AI Suggested Title: Zen Pathways: Mindfulness and Detachment
that everyone carries in mind. So it's attempting to be a universal teaching that touches everyone. And that is not just for an elite few who practice carefully. Now, in fact, it still remains in some ways a few people who really do the practice thoroughly. Like there are only so many you know, artists in a generation or something like that. But the conception came to be that practice has to be realized as if it were possible for me.
[01:03]
So if we read this as a prescription, I don't know how quite I'm going to get to where I want to get to.
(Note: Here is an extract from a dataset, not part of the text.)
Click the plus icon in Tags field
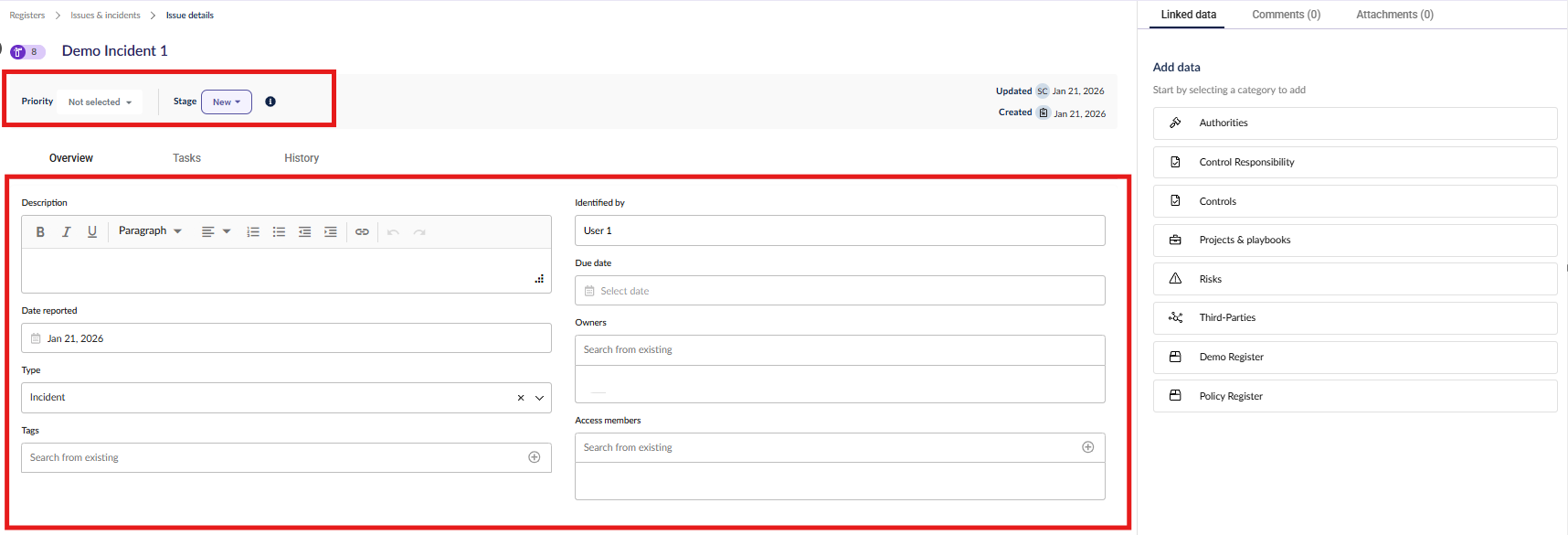Image resolution: width=1568 pixels, height=535 pixels. click(x=535, y=457)
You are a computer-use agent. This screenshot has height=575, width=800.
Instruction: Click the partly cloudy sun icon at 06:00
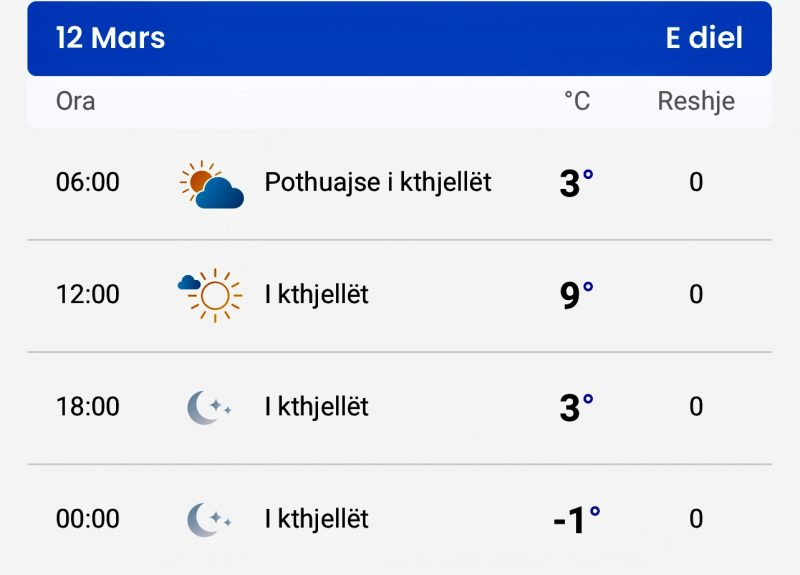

I have some feeling and kind of aiming toward it. So we have this phrase, the highest, most fulfilled, awakened mind is equally, it's everywhere equally present. because it is neither high nor low. Now the specific practice of this then is what I gave you in the beginning to bring your attention equally and your energy to each moment. And that can also be understood to be ready to act in each moment.
[02:15]
Now, normally the way we perceive an event, an occasion, is in terms of likes and dislikes. How it might affect us or not. How it's useful to us. Now, when you start trying to bring your attention equally to each moment, and not just your attention, also your energy, you begin to change the surfaces in which you live. The topography changes. Now again, you're going to have to figure this out by your own craft.
[03:17]
Because still, what appears is some choices being made by your body. I noticed, you know, sometimes I notice, if I'm watching television, a group of people appear on television. And I'll find I'm looking at the person on the left. So I'll say, who are these other four people? So before the camera changes, I try to see who the other four people are. But then I try to study, why did I go to that person and not the other four? Because as soon as I let loose of my effort to look at the other three or four, my eyes go back to this one person. So obviously, as soon as the picture was on the screen, something in me had made a choice.
[04:21]
So I have to make an effort to look at the other people. So then I practice with trying to trust that choice. I don't look at the other four people. I just look at the one I have to be looking at and make no effort. Oh, this one's all right. This is good enough. So this is part of, you know, I just try to look at the decisions already being made. But at the same time, you can practice within that this bringing your tension and energy equally to each moment. Now, it says also, in the Diamond Sutra, as I said already, there is no lifespan, no self, no living being, and no...
[05:30]
Okay, now this is also a prescription. But it seems like a very obscure practice. And kind of far out. Maybe we could call it radical detachment. Or dharmic detachment. Because in absolute reality, which is considered to be a dharma moment, There's no lifespan. Right now, if I'm looking at you, lifespan is not part of what I'm looking at. I turn and look at it. All I'm looking at is the interdependence, but I'm not looking at lifespan. Okay. And if I'm looking at you, I'm not making distinction, living being or not living being.
[06:54]
I'm trying to go over some of what I talked about yesterday to see if I can make it a little more handy. Now, the practice as Nagarjuna emphasizes it is this negation. Like you see in the Heart Sutra, no eyes, no ears, no nose. So Sukhiroshi speaks about how negating each perception turns around your ideas Cut through your preconceived ideas.
[08:00]
So that you just have a habit, like the name Seamus Cohen in Zen, of moo. Does a dog have a Buddha nature? Moo. I think it should be, does a cow have a Buddha nature? So you look at flowers and you say no, you negate the looking. And in your ordinary life you can do this. So you look, tree, no tree. Now, as much as possible, whatever you see, you negate. You just develop a habit of doing that. And one of my first primitive ideas, versions of it, which I could tell you, I've mentioned it before, I just noticed that when I would see people, they always had ideas about me.
[09:08]
Even if they said good morning to me, it was kind of loaded with ideas. So I... develop the phrase, don't bug me, man. How do you say it in German? Leave me alone, nothing. Yeah. Okay. Okay. So somebody said to me, good morning, I said, don't bug me, man. And he said, oh, let's go, don't bug me, man. For about a year I said it only. And then now people come up the street and say, oh, don't bug me, Man Baker.
[10:20]
But it's basically a practice of magasin. Whatever they said to me, I negated. And then something fresh was there. Did they still talk to you? I'm so interesting. I don't know. Yes, they still talk to me because they were my friend. Okay, so we have the sense of continuity for most of us happening in our thought. And that's how we check up on reality.
[11:21]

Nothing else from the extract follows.